Finally the XServe ClusterNode runs Linux!

Yes, it does. I now have two partitions: One running the experimental Gentoo ppc64 port, and another one running the overly-conservative Debian woody ppc32. The plan is to boot into Gentoo, and run publicly-accessible production services within the Debian woody chroot.

So how did I make it? Well, I gave up on the idea that the usual installation process of any distribution would work. So instead of trying to fix up whatever goes wrong in the installation scripts, I just escaped to a shell ASAP, run mac-fdisk, mkfs.ext3, extracted the stage3.tar.gz and did the rest of the Gentoo install.

Debian was then installed using the convenient debootstrap tool.

One of the major remaining questions is however: Does the Apple XServe Hardware give you anything similar to Sun boxes, where you could just send break over the serial line and get into OpenFirmware?
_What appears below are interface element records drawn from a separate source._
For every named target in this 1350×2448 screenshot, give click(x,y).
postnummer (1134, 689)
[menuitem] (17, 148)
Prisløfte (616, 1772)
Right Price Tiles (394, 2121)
This is very convenient for remotely resetting machines without any local 'reset-staff' present.

After some chatting with Benjamin Herrenschmidt, apparently nobody is working on getting fan rpm/speed/temperature control implemented on the XServe so far. Well, as it's a rack-mounted machine sitting in some hosting center I don't really care about the noise anyway.

More interestingly, the Apple KeyLargo2 based machines have a Hardware Watchdog. Driver Source code is available within the public part of the Darwin kernel, so it should be easy to implement a Linux driver for this. Maybe I'll find some time to dive into this.